Blocks

Building blocks that can be shared across all models.

`Masked (Module)`

Wrapper to mix normal modules with others that take 2 inputs

Source code in thunder/blocks.py

class Masked(nn.Module):
    """Wrapper to mix normal modules with others that take 2 inputs"""

    def __init__(self, *layers):
        super().__init__()
        self.layer = nn.Sequential(*layers)

    def forward(
        self, audio: torch.Tensor, audio_lengths: torch.Tensor
    ) -> Tuple[torch.Tensor, torch.Tensor]:
        return self.layer(audio), audio_lengths

`forward(self, audio, audio_lengths)`

Defines the computation performed at every call.

Should be overridden by all subclasses.

.. note:: Although the recipe for forward pass needs to be defined within this function, one should call the :class:Module instance afterwards instead of this since the former takes care of running the registered hooks while the latter silently ignores them.

Source code in thunder/blocks.py

def forward(
    self, audio: torch.Tensor, audio_lengths: torch.Tensor
) -> Tuple[torch.Tensor, torch.Tensor]:
    return self.layer(audio), audio_lengths

`MultiSequential (Sequential)`

nn.Sequential equivalent with 2 inputs/outputs

Source code in thunder/blocks.py

class MultiSequential(nn.Sequential):
    """nn.Sequential equivalent with 2 inputs/outputs"""

    def forward(
        self, audio: torch.Tensor, audio_lengths: torch.Tensor
    ) -> Tuple[torch.Tensor, torch.Tensor]:
        for module in self.children():
            audio, audio_lengths = module(audio, audio_lengths)
        return audio, audio_lengths

`forward(self, audio, audio_lengths)`

Defines the computation performed at every call.

Should be overridden by all subclasses.

.. note:: Although the recipe for forward pass needs to be defined within this function, one should call the :class:Module instance afterwards instead of this since the former takes care of running the registered hooks while the latter silently ignores them.

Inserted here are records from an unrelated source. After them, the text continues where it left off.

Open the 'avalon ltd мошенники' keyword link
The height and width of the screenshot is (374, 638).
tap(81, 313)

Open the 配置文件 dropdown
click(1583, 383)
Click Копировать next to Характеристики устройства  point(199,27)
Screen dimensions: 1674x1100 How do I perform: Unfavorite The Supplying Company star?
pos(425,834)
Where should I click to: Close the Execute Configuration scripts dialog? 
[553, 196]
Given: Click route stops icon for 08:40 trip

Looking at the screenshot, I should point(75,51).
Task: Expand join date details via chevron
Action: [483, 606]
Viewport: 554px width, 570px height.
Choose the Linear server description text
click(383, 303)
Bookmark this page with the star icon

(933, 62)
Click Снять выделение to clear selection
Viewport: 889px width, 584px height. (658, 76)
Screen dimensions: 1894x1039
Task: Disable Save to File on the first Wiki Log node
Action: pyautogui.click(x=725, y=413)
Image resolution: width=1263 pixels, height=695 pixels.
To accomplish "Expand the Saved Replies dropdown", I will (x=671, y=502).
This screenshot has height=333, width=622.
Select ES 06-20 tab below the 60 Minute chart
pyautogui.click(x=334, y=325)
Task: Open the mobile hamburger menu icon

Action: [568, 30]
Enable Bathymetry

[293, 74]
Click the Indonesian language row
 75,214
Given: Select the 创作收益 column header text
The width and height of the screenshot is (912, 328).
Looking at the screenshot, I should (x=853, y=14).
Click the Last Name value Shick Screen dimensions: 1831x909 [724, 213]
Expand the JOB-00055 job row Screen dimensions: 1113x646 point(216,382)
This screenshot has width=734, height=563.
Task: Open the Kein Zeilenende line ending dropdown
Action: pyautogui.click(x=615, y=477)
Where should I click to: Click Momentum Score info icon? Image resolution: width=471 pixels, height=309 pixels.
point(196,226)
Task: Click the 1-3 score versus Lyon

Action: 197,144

Source code in thunder/blocks.py

def forward(
    self, audio: torch.Tensor, audio_lengths: torch.Tensor
) -> Tuple[torch.Tensor, torch.Tensor]:
    for module in self.children():
        audio, audio_lengths = module(audio, audio_lengths)
    return audio, audio_lengths

`SwapLastDimension (Module)`

Layer that swap the last two dimensions of the data.

Source code in thunder/blocks.py

class SwapLastDimension(nn.Module):
    """Layer that swap the last two dimensions of the data."""

    def forward(self, x: Tensor) -> Tensor:
        return x.transpose(-1, -2)

`forward(self, x)`

Defines the computation performed at every call.

Should be overridden by all subclasses.

.. note:: Although the recipe for forward pass needs to be defined within this function, one should call the :class:Module instance afterwards instead of this since the former takes care of running the registered hooks while the latter silently ignores them.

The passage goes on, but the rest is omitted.